Report on Al Ikhlas Foundation, one of whose trustees was suspected of links with Al Qaeda, says serious concerns about governance have not been addressed

Charity Commission
Charity Commission

A charity for Muslim prisoners that was forced to remove a trustee with suspected terrorist links has been removed from the charity register because it has ceased to operate, according to a Charity Commission report.

The commission had already published two reports into the Al Ikhlas Foundation, also known as the Muslim Prisoner Support Group.

The first led to the removal of a trustee who was suspected of having links with Al Qaeda. The second said the charity had unsatisfactory governance arrangements.

The supplementary report, published yesterday, found the charity was still accepting donations and raised concerns that it was continuing to solicit donations without carrying out any charitable activity.

The regulator said that serious concerns over the charity’s governance arrangements had not been addressed. The charity has been told to disperse £2,208.67 held in its bank accounts to other charities.

The commission said it was removing the charity from the register to reduce the risk of the public being misled, to maintain the integrity of the register and to protect the reputation of the sector.

In 2008, the commission ruled that Mohammed Al Ghabra should be removed as a trustee after the UN said it suspected him of having links with Al Qaeda.

An inquiry into the suitability of Al Ghabra as a trustee also found that the charity could not account for funds it had spent and that there were no written policies to manage financial controls.

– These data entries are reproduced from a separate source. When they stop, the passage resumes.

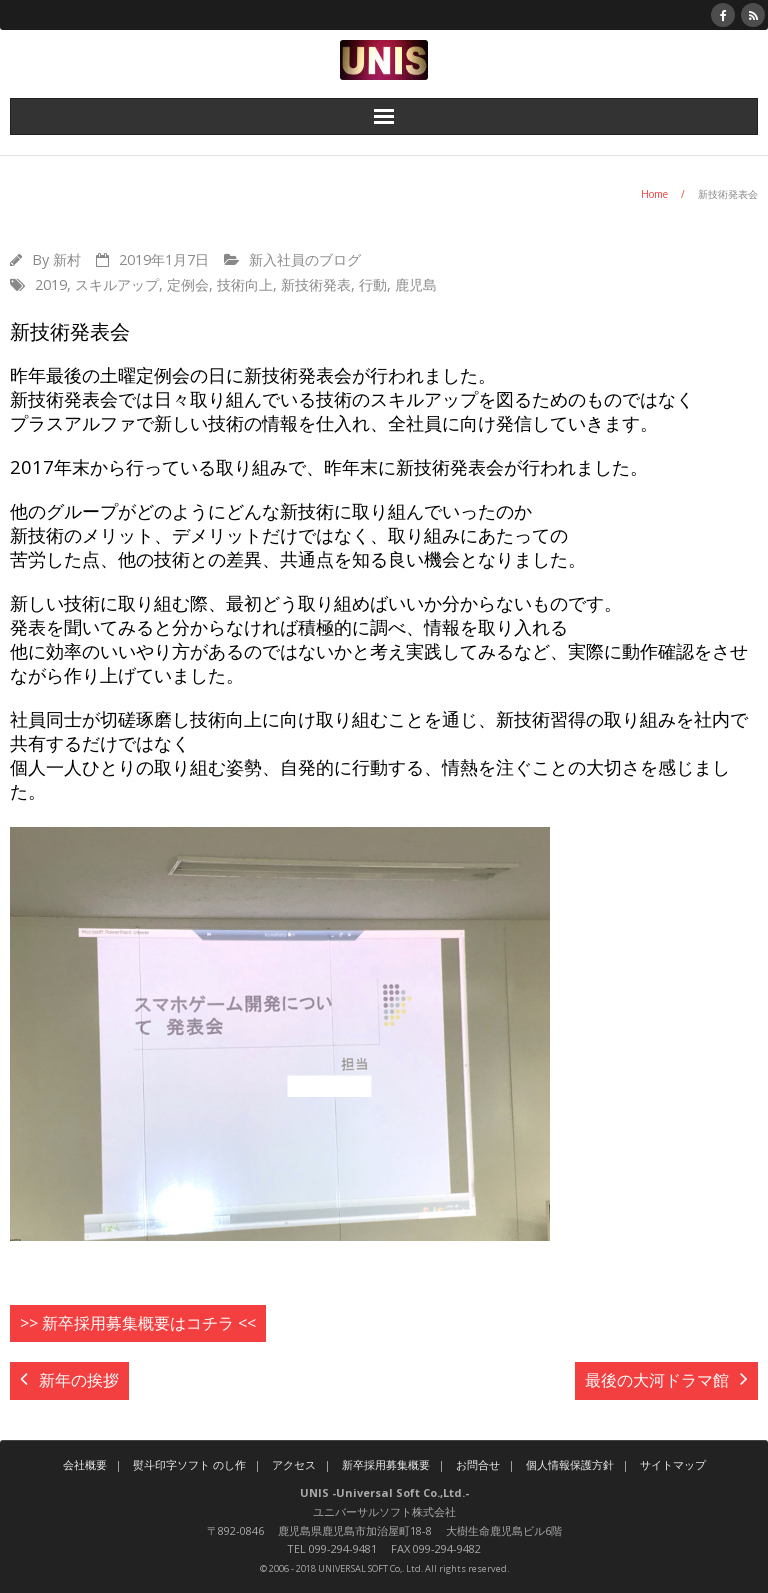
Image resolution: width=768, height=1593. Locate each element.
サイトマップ (673, 1464)
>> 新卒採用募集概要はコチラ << (138, 1323)
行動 (373, 284)
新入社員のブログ (305, 259)
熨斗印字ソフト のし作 (189, 1464)
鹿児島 (416, 284)
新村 (67, 259)
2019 (51, 284)
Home (654, 194)
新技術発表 (316, 284)
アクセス (294, 1464)
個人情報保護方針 (570, 1464)
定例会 (188, 284)
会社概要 (85, 1464)
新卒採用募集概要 (386, 1464)
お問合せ (478, 1464)
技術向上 (245, 284)
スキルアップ (117, 284)
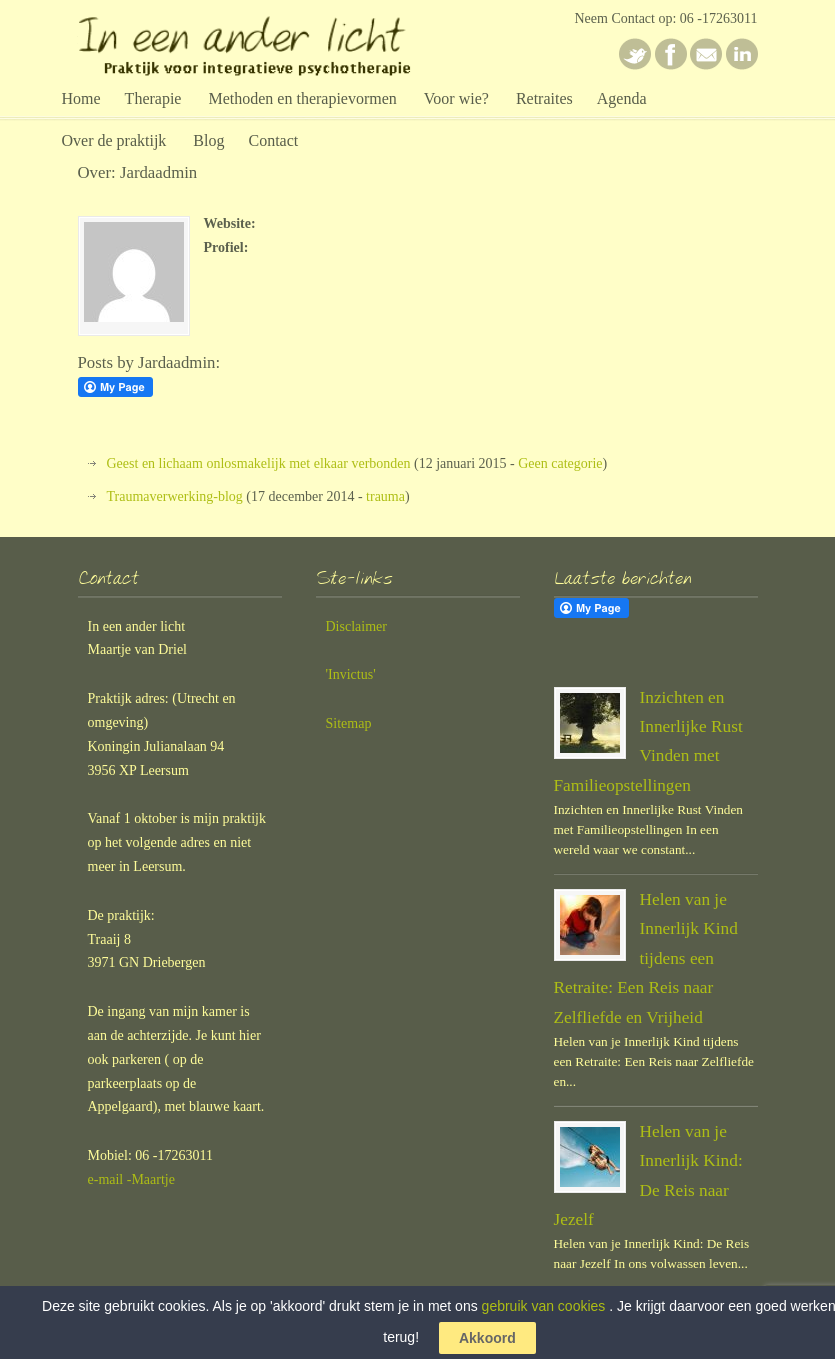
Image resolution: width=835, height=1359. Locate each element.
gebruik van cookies (544, 1306)
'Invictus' (351, 674)
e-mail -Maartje (131, 1179)
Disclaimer (356, 626)
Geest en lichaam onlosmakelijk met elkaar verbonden (259, 463)
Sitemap (349, 723)
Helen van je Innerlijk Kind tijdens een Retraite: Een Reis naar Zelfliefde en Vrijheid (646, 958)
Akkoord (487, 1338)
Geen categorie (560, 463)
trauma (385, 496)
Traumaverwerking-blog (175, 496)
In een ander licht (258, 43)
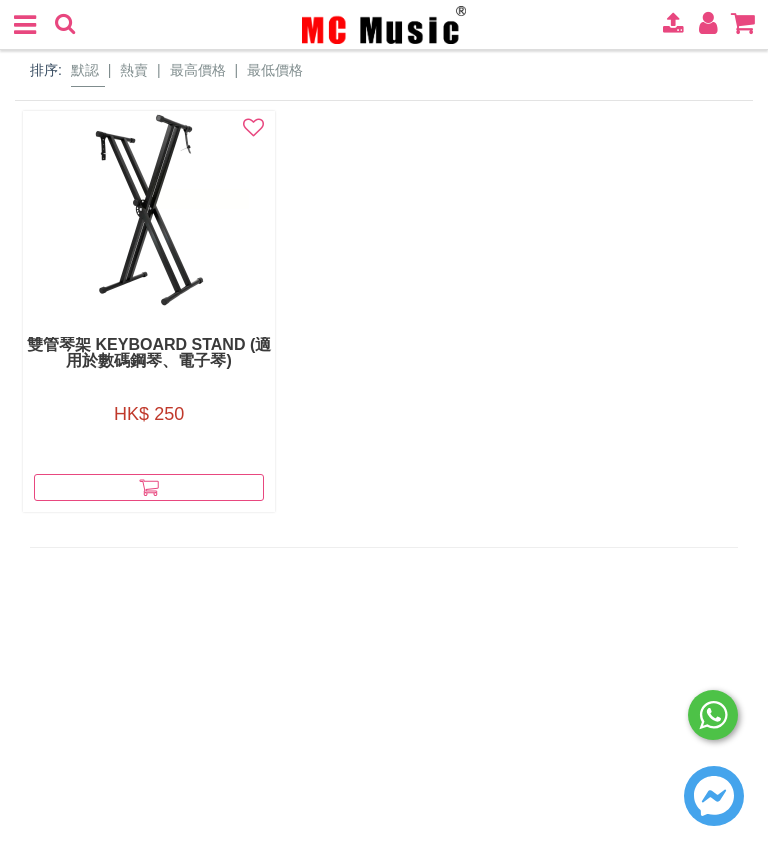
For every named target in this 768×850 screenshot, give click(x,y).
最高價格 (198, 70)
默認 (85, 70)
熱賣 (134, 70)
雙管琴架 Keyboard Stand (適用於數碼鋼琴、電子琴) (138, 353)
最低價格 (275, 70)
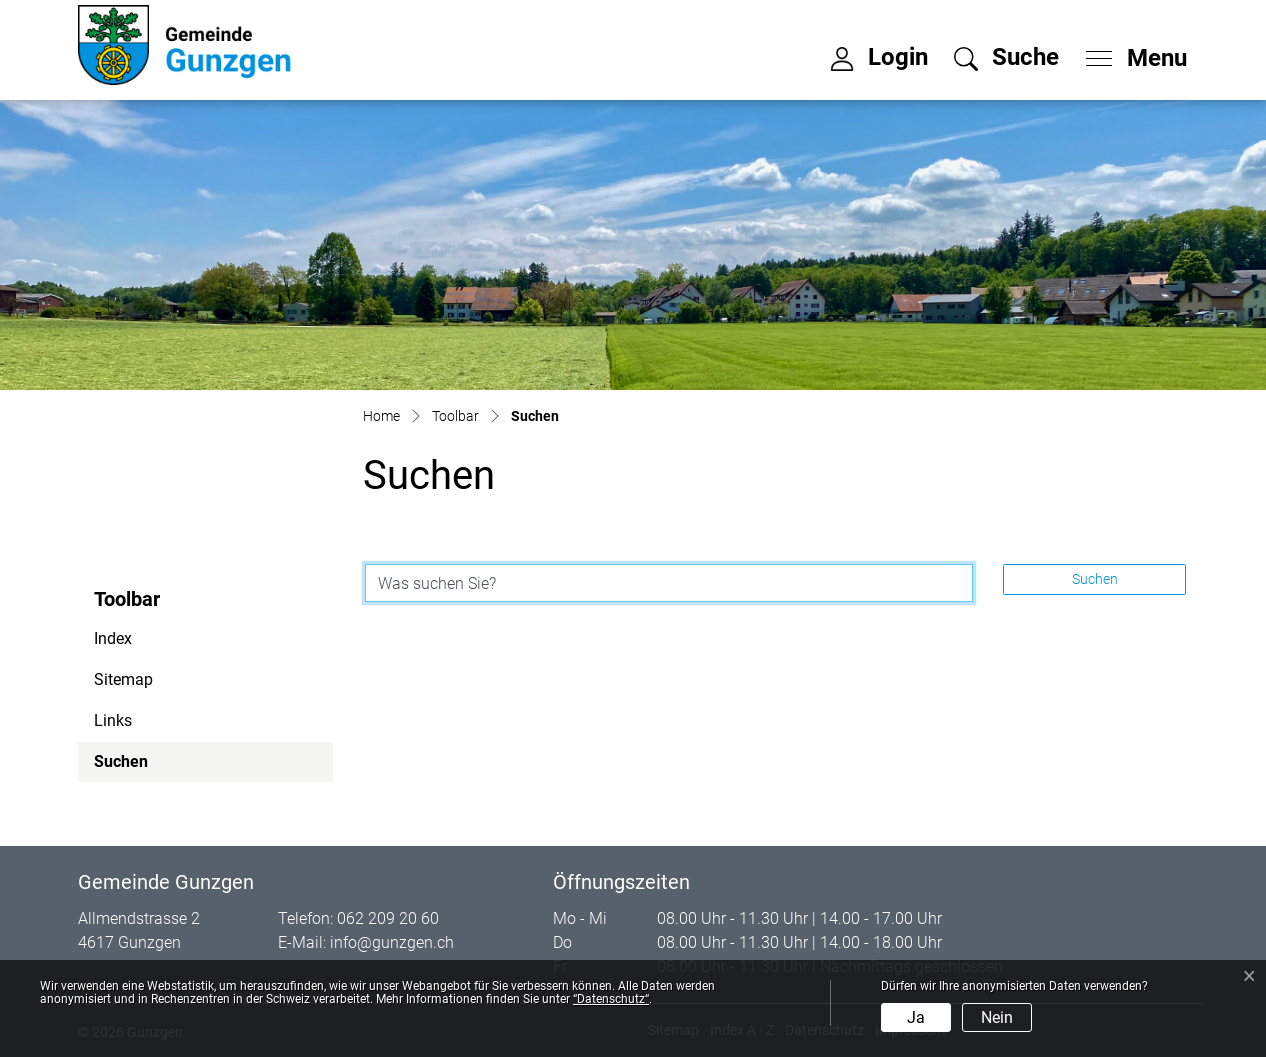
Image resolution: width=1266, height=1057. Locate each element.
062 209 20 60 (388, 918)
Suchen (148, 767)
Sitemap (123, 679)
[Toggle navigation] (1130, 53)
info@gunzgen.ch (392, 942)
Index (113, 638)
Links (113, 720)
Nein (997, 1017)
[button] (1006, 57)
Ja (916, 1017)
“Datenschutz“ (611, 999)
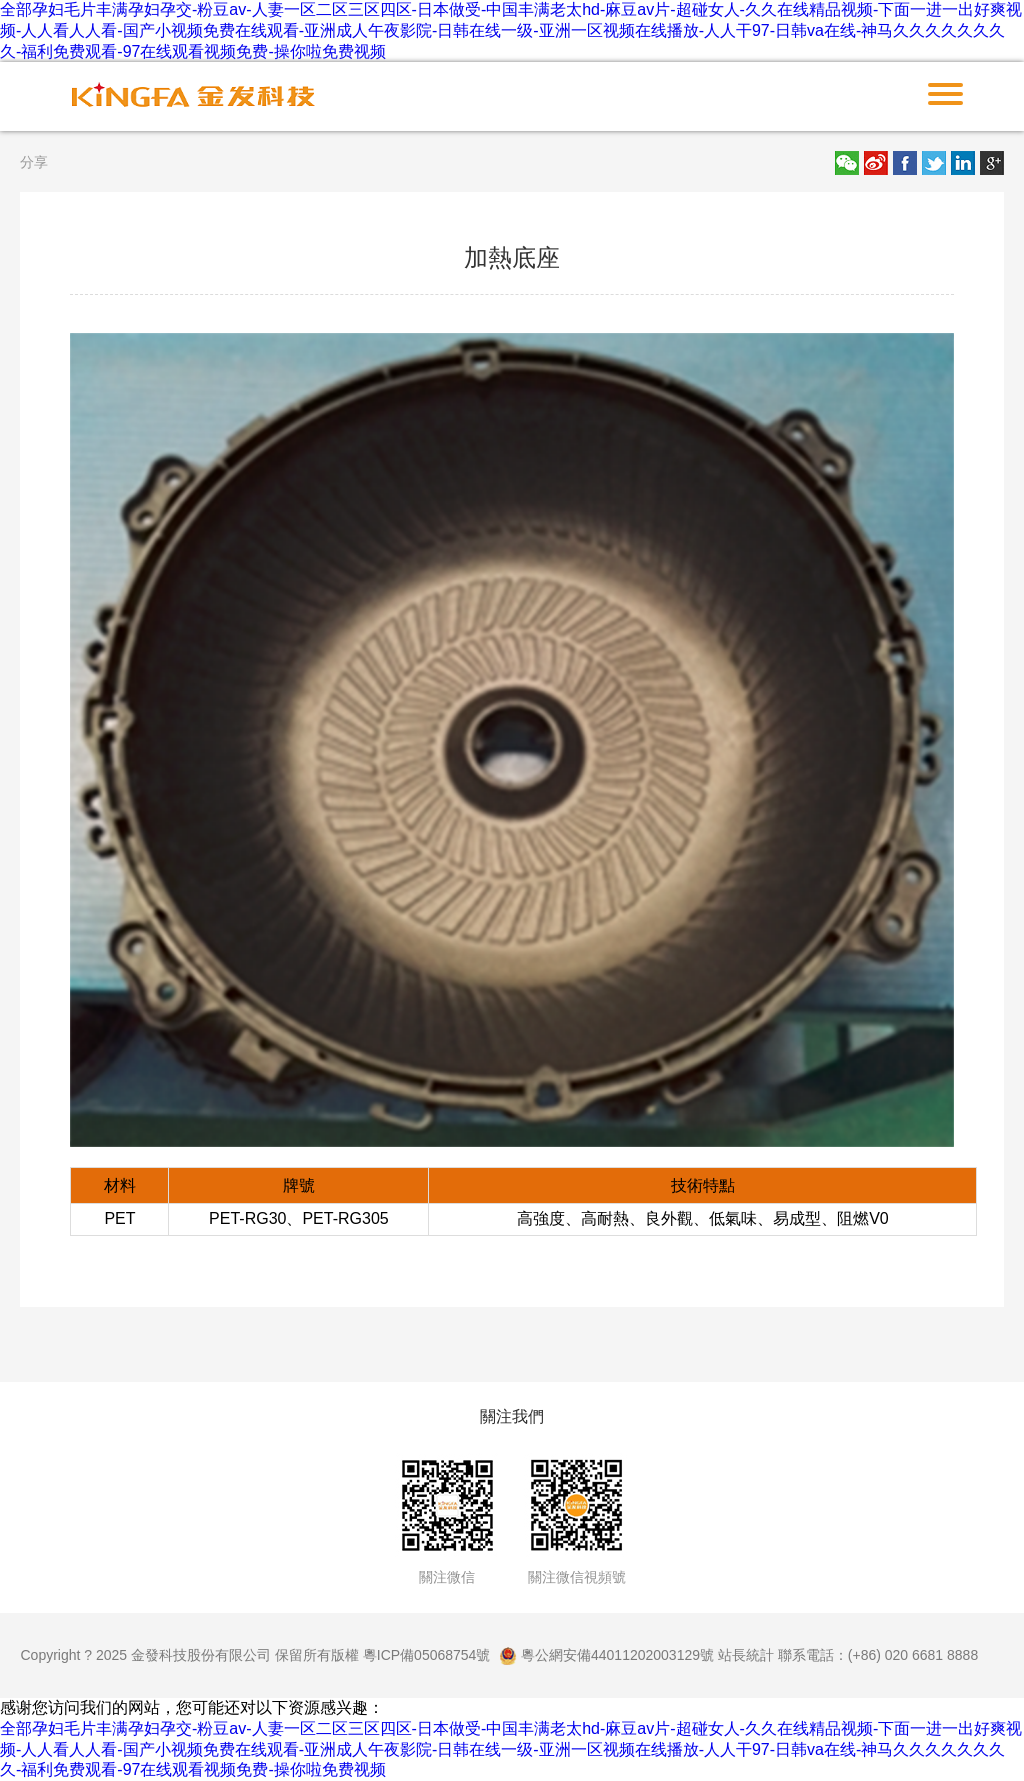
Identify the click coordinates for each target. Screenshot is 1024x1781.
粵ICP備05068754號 (427, 1655)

In September 2008, another trustee of the charity, Abbas Taj, was arrested after a firebomb attack on the home of an owner of a publishing company. He was later found guilty of conspiracy to recklessly damage property and endanger life. He resigned as a trustee.

The resulting commission inquiry, published in 2010, examined governance arrangements again. The regulator raised doubts about whether the charity had any properly appointed trustees and found that meetings were not held and no membership list was maintained.

A statement from the Charity Commission said: "The commission is satisfied that the outcomes of each of the previous inquiries were appropriate, proportionate to the risk posed and the resources available."

No one from the Al Ikhlas Foundation could be contacted for comment.